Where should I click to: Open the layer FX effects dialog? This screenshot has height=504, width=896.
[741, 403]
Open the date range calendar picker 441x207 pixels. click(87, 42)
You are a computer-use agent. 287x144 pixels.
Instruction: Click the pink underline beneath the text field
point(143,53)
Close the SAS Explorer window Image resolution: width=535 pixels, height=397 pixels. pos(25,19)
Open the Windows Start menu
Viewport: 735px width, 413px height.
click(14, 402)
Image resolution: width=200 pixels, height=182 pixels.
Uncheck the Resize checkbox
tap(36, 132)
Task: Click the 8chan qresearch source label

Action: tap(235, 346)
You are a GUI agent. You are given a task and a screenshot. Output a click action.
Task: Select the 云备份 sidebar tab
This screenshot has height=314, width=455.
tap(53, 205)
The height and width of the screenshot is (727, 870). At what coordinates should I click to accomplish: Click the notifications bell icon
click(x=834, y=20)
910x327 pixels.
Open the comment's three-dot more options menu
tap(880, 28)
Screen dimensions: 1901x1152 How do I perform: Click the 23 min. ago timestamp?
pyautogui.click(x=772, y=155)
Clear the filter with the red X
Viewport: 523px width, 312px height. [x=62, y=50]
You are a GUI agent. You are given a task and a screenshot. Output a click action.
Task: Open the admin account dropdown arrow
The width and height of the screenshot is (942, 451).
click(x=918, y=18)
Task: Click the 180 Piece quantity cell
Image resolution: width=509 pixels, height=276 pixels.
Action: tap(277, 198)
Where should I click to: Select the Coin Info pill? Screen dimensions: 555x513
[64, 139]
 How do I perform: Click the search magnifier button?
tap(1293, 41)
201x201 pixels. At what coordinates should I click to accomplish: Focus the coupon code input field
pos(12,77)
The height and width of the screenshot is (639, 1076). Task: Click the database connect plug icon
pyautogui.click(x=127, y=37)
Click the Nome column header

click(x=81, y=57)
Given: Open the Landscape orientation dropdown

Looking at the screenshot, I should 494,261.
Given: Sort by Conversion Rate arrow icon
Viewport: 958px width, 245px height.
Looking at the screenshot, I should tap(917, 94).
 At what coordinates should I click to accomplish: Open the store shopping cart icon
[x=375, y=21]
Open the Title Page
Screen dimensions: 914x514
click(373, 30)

• GOAL:
Render every line of the records above as a JSON array of strings, one string per line, with blank lines omitted.

• EXPECTED ANSWER:
[
  "Where should I click to: Open the layer FX effects dialog? This screenshot has height=504, width=896.",
  "[741, 403]",
  "Open the date range calendar picker 441x207 pixels. click(87, 42)",
  "You are a computer-use agent. 287x144 pixels.",
  "Instruction: Click the pink underline beneath the text field",
  "point(143,53)",
  "Close the SAS Explorer window Image resolution: width=535 pixels, height=397 pixels. pos(25,19)",
  "Open the Windows Start menu",
  "Viewport: 735px width, 413px height.",
  "click(14, 402)",
  "Image resolution: width=200 pixels, height=182 pixels.",
  "Uncheck the Resize checkbox",
  "tap(36, 132)",
  "Task: Click the 8chan qresearch source label",
  "Action: tap(235, 346)",
  "You are a GUI agent. You are given a task and a screenshot. Output a click action.",
  "Task: Select the 云备份 sidebar tab",
  "This screenshot has height=314, width=455.",
  "tap(53, 205)",
  "The height and width of the screenshot is (727, 870). At what coordinates should I click to accomplish: Click the notifications bell icon",
  "click(x=834, y=20)",
  "910x327 pixels.",
  "Open the comment's three-dot more options menu",
  "tap(880, 28)",
  "Screen dimensions: 1901x1152 How do I perform: Click the 23 min. ago timestamp?",
  "pyautogui.click(x=772, y=155)",
  "Clear the filter with the red X",
  "Viewport: 523px width, 312px height. [x=62, y=50]",
  "You are a GUI agent. You are given a task and a screenshot. Output a click action.",
  "Task: Open the admin account dropdown arrow",
  "The width and height of the screenshot is (942, 451).",
  "click(x=918, y=18)",
  "Task: Click the 180 Piece quantity cell",
  "Image resolution: width=509 pixels, height=276 pixels.",
  "Action: tap(277, 198)",
  "Where should I click to: Select the Coin Info pill? Screen dimensions: 555x513",
  "[64, 139]",
  " How do I perform: Click the search magnifier button?",
  "tap(1293, 41)",
  "201x201 pixels. At what coordinates should I click to accomplish: Focus the coupon code input field",
  "pos(12,77)",
  "The height and width of the screenshot is (639, 1076). Task: Click the database connect plug icon",
  "pyautogui.click(x=127, y=37)",
  "Click the Nome column header",
  "click(x=81, y=57)",
  "Given: Open the Landscape orientation dropdown",
  "Looking at the screenshot, I should 494,261.",
  "Given: Sort by Conversion Rate arrow icon",
  "Viewport: 958px width, 245px height.",
  "Looking at the screenshot, I should tap(917, 94).",
  " At what coordinates should I click to accomplish: Open the store shopping cart icon",
  "[x=375, y=21]",
  "Open the Title Page",
  "Screen dimensions: 914x514",
  "click(373, 30)"
]